Sì, intanto però Gianfranco Fini si smarca in continuazione...
«Io ho un buon rapporto con Fini, da capogruppo della Lega alla Camera gli parlo tutti i giorni».
È Fini che non ha un buon rapporto con la Lega, a proposito di valori cattolici vi ha pure fatto quella battuta sugli extracomunitari nel presepe...
«Fini fa parte del Pdl. E nei partiti la dinamica dovrebbe essere questa: ognuno esprime la sua opinione nel dibattito interno, ma poi si attiene alla linea. Anche Fini dovrebbe farlo».
Dovrebbe, ma non lo fa. Fini ha preso le distanze dal discorso di Berlusconi al Ppe sul «partito dei giudici».
«Sì e non ho capito perché: Berlusconi non ha detto nulla di nuovo. Che ci sia una riflessione da fare sulla Corte costituzionale è palese. È l’organismo supremo di garanzia, eppure si è comportata come un giudice di pace: ha bocciato il lodo Alfano sconfessando un precedente del 2004».
Il lodo Schifani.
«E così facendo ha violato il principio di leale collaborazione fra poteri dello Stato. È un problema che va affrontato».
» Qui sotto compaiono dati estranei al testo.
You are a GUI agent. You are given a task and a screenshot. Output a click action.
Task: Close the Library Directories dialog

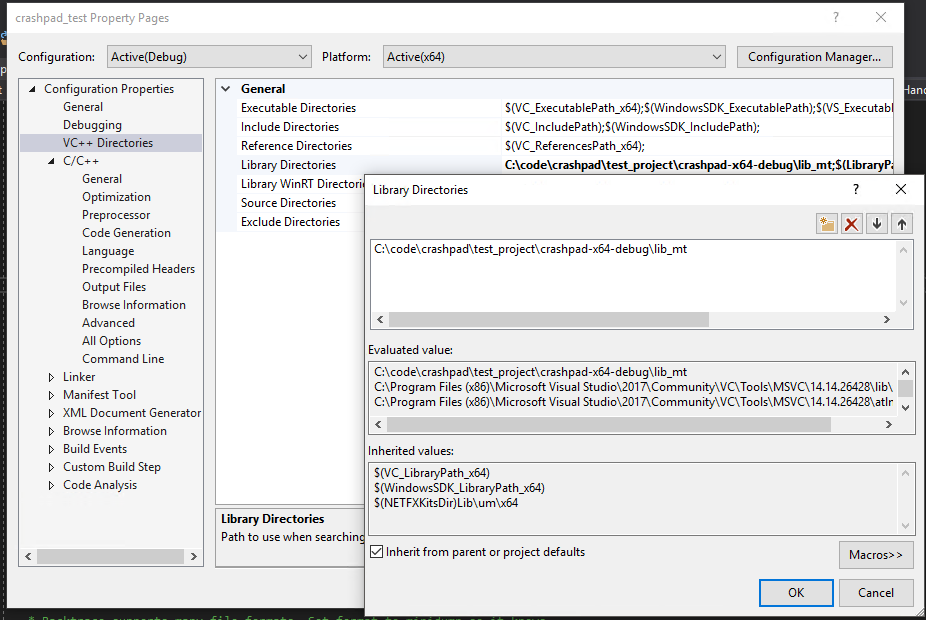click(901, 189)

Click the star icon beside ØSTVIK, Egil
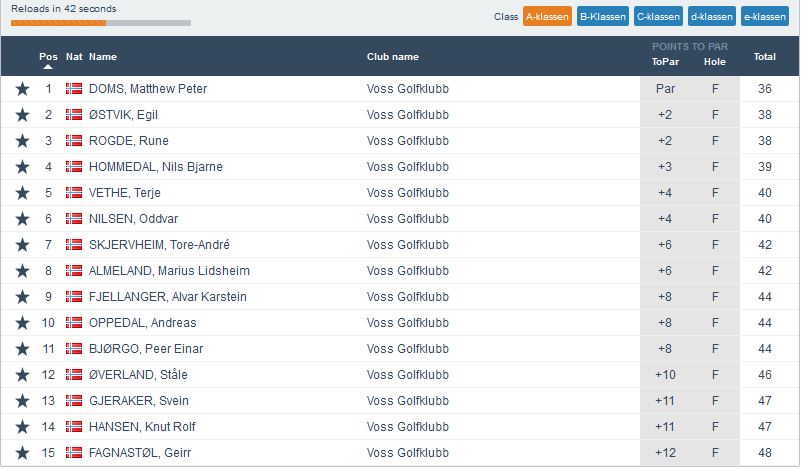(x=22, y=115)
Anche il 41 bis è un problema da affrontare?
«Di certo non si può continuare con la logica del: io pentito parlo e tu Stato mi paghi in termini di benefici».
Graviano ha smentito Spatuzza sui rapporto con Dell’Utri.
«Le dichiarazioni di Spatuzza erano tanto assurde che certo non serviva la smentita di Graviano. Resta il fatto che i pentiti possono essere strumenti di vendetta nelle mani della mafia, soprattutto di fronte a un governo come questo che alla mafia ha sferrato un attacco senza precedenti. Maroni ha inferto colpi pesantissimi, e la mafia colpisce chi la attacca».
Intanto c’è Antonio Di Pietro che paventa azioni violente di piazza contro il governo.
«Di Pietro con Berlusconi è come il toro con il rosso. Ma non lo seguirà nessuno: la gente segue le persone affidabili, che la credibilità se la sono conquistata sul campo, come Umberto Bossi».